Re: 48X locking up--excessive traffic?

Posted: Wed Feb 03, 2016 11:39 am
by doom1701
We were able to get a little more information today (it happened again). The last messages generated before all phone and web traffic to the 48X stopped are below.

eCos> tSip: +++ IEC [7.6.14.6:sipInvite.c,3832]
tSip: +++ IEC [7.6.14.6:sipInvite.c,3832]
tSip: TokenPipe 37 blocked (7388652 ticks)(msg proxy.c:223)
tAlarm: TokenPipe 37 blocked (7388693 ticks)(msg proxy.c:223)
tRca: TokenPipe 37 blocked (7388749 ticks)(msg proxy.c:223)
tCaa: +++ IEC [7.6.14.6:ccbCall.c,2930]

We also unplugged the WAN cable during the message storm, and they kept coming--so whatever it is that is causing it appears to be coming from inside of the network.

Re: 48X locking up--excessive traffic?

Posted: Mon Feb 22, 2016 2:38 pm
by doom1701
After being stable for a week and a half, we think we know what happened. Windstream DoS'ed us.

We had Trunk Group Overflow setup on three of our SIP Trunks with Windstream. They were setup in a round robin fashion; if Site 1 became unavailable, Windstream routes the call to Site 2. Site 2 is configured for all of the DIDs of Site 1 (all the sites, actually), and knows the internal extension at Site 1 to route the call back to. It's saved our butts when we've had a circuit at a core site go down. Being round robin, if Site 2 is unavailable, calls go to Site 3, and Site 3 calls go to Site 1 if unavailable.

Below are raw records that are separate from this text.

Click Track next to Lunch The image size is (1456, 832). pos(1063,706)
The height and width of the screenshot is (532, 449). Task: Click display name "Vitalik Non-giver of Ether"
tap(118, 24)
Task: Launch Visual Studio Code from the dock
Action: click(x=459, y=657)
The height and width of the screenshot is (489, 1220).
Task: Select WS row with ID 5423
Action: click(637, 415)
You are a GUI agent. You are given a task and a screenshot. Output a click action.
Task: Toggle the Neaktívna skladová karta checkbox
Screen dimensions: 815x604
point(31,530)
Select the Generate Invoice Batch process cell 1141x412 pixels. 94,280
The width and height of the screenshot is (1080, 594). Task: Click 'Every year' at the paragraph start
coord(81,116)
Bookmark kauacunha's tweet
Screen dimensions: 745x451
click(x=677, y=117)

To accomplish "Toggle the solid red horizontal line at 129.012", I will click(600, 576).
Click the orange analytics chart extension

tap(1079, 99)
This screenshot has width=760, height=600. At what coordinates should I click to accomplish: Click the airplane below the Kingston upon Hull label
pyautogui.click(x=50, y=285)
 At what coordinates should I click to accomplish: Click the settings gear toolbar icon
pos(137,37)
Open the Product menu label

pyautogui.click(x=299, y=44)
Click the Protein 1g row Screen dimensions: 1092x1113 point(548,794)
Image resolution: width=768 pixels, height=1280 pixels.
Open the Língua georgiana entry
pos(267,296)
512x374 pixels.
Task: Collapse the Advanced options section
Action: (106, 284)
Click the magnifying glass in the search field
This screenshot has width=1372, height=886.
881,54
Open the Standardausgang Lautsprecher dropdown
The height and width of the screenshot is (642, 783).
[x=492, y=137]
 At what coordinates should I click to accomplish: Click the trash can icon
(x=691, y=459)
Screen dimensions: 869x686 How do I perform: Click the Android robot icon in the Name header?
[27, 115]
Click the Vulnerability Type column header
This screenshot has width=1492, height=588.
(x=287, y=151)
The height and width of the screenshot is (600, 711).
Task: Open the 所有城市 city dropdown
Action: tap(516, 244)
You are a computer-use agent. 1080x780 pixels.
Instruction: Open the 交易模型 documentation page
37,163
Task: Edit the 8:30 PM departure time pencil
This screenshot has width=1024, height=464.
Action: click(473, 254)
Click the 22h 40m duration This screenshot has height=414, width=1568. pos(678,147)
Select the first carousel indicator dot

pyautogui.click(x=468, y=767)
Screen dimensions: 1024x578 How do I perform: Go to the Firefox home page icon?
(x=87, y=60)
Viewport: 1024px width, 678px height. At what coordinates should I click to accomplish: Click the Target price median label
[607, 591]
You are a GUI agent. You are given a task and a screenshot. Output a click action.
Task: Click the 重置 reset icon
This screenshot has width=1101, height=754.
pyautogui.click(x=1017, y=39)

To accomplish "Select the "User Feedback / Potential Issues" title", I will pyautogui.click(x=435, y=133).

We were able to document two situations two weeks ago where a call would ring an extension (8 phones in the ring group) at Site 1. While that was happening, Windstream for some reason failed the call to Site 2. That call would ring the same extension by pushing the call back to the Site 1 48X. Windstream then failed the call again to Site 3, which pushed the call back to Site 1 again, as designed. This looped rapidly until the Site 1 48X was attempting to process the same call so many times that the system failed.

We have turned off the automatic failover and we haven't had an issue since.